• işığı yansıtan herhangi bir yüzey ya da malzeme. fotoğraf çekiminde ışığın etkisini yumuşatmak ya da gölgeli alanları aydınlatmak için kullanılır.
  • reflector'ın yandan yemi$i.

    yansıtaç diyerek komik olmaya gerek yok da, yansıtıcı demek ayıp sanki.
  • yansıtıcı. genelde ışık parlaklığını yansıtma anlamında kullanılır.
  • yansıtıcı teleskoplara verilen ad.
  • araba arızalandığında çoğunlukla arabada bulunmayan, alternatifi olarak kova, bidon, karpuz* gibi malzemeler kullanılan, arkadan gelen araçları uyarı amaçlı üçgen şeklinde, ışık vurunca parlayan alet.*
  • herhangi bir ışık kaynağından gelen ışığı başka bir yöne yansıtmak ya da ışık şiddetini yumuşatmak amacıyla kullanılan fotoğrafçılık ekipmanı.
  • "(ışığı) geri yansıtıcı - geri büken" anlamında kullandığımız reflektör; geri döndürmek, geri gelmek, yinelemek anlamındaki ön ek olan "re" ve latincedeki bükmek anlamına gelen "flex" kökünden türetilen "flectere" kelimelerinin terkibinden oluşuyor. kelimeyi önce fransızlar latinceden alıyor, biz de fransızlardan alıyoruz.
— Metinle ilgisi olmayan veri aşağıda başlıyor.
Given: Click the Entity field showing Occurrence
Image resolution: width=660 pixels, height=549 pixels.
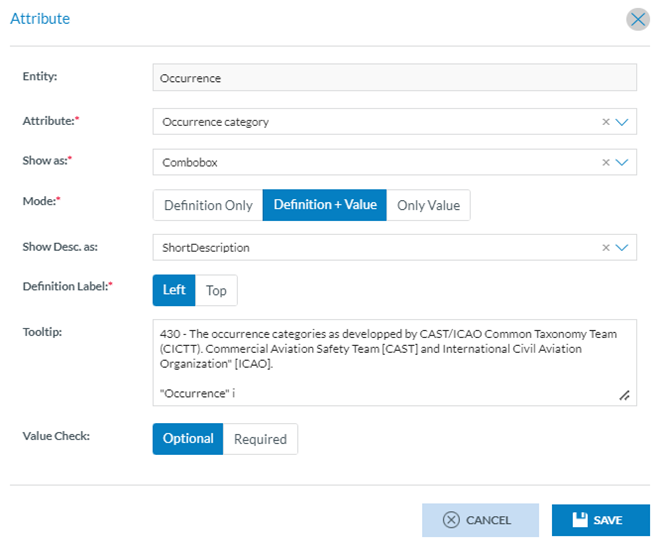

    hatta dilimizdeki bir diğer latince kökenli refleks kelimesi ve reflektör kelimeleri aynı ana-babanın (kökün) evlatları gibi kardeşler. çünkü refleks kelimesi de reflektör kelimesi gibi "geri bükmek" anlamına geliyor. netice itibari ile refleks, kemiklerin eklem yerlerinden bükülmesi (flex) olayıdır.

    benzer bir şekilde lavabo altlarındaki fleks hortumlar da bu kökle isimlendirilmiş, zaten bu iş de aynı mantığa dayanıyor ve fleks hortumlar da bükülgen yapılardır.
  • tanım:yansıtıcı.

    insan beyninde 12844 tane reflektör bulunur. bunlar bizi alem dışı varlıklara karsi korur.
  • fotoğrafçılıkta ışığı yansıtan tabaka şeklindeki yüzeyler dışında,
    paraflaşlara takılan ve ışığı biçimlendiren huni/tas gibi aparatlara da
    bu ad veriliyor. portre çekimi için geniş ve ortasında ışığı tasa yönlendiren
    küçük bir yansıtıcı olanına portre reflektörü de deniyor hatta.